・ 第百十一段の三 ・ 二十四節気「冬の部」
(この段は、第百十一段の二からの続きです)最後に、二十四節気がなぜ24あるのかについて、うだうだと想像してみたい。
こんなどうでもいいことは、わざわざ考えようと思わないと考えることもないことで、だからこそ、お金のかからないかつ危険を伴わない推理ゲームにはもってこいだ。今回は、一緒に探偵ごっこといきましょう。
二十四節気の発祥は中国。日本と違って大陸の一部である。しかし、地球の緯度から考えると、日本と同様に春夏秋冬の四季があることは確かである。
となると生活の中で、「この日から春」とか「今日から夏」といった季節のスタートとする日を設定するということは、とっても自然である。これが立春、立夏、立秋、立冬ということだ。
しかし、実際には「今日から夏」なんて日を決めるのは、とてもむずかしい。
「今日から夏だぞ!」
と、立夏の日を定めたところで、その前後の日だって、体感的にはそれほど変わらないからだ。
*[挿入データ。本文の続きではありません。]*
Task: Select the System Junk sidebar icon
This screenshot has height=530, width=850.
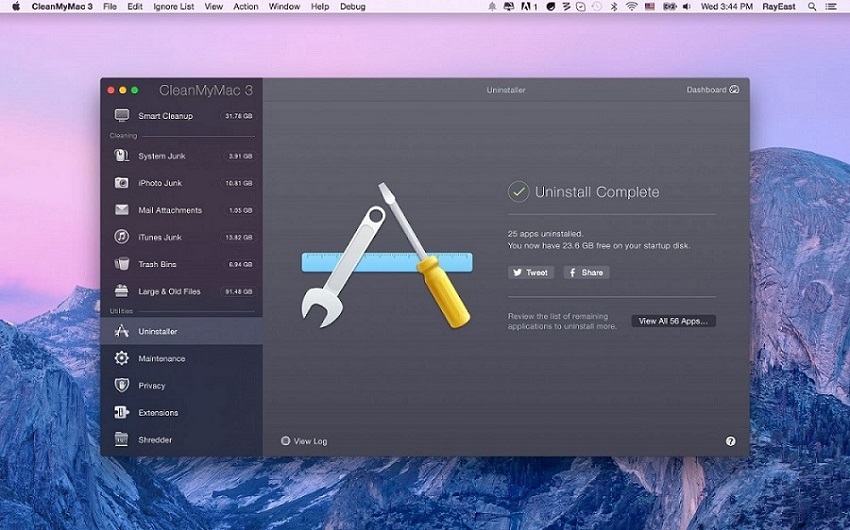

だから、体感ではなく、天文学的に決定する必要がある。
そうなると、立春や立夏などよりももっとわかりやすい特別な日がある。それは、「思いっきり夏の日」と「思いっきり冬の日だ」。こちらの方が、きっと先に生活に取り入れられただろうと想像できる。もちろん、これらの日は、「とても暑かった、寒かった」などという気温なんかで決めるのではない。そんなのは同じ日付であっても天気に左右されてしまう。だから、どうしても太陽の動きで決めることになる。太陽をもっともたくさん拝める日が「夏至」、太陽に会う時間がもっとも短い日が「冬至」というわけだ。
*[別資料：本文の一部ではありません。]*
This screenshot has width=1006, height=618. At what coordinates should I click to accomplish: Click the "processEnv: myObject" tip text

夏至と冬至のちょうど中間点の位置にある日が、「思いっきり春の日」「思いっきり秋の日」で、これら日が「春分」と「秋分」と呼ばれている。昼と夜の時間が(ほぼ)同じになる日だということは、言うまでもない。
これで、春分、夏至、秋分、冬至が定義できた。さらに、それぞれの間の期間の中央をとれば、それぞれの季節の始まり――立春、立夏、立秋、立冬を定義できる。これらの8つの節目は季節を考える上ではとても重要であったというこは、想像にむずかしくない。
しかし、まだ8つである。二十四節気には、あと16も足りない。というよりまだ3分の1しかない。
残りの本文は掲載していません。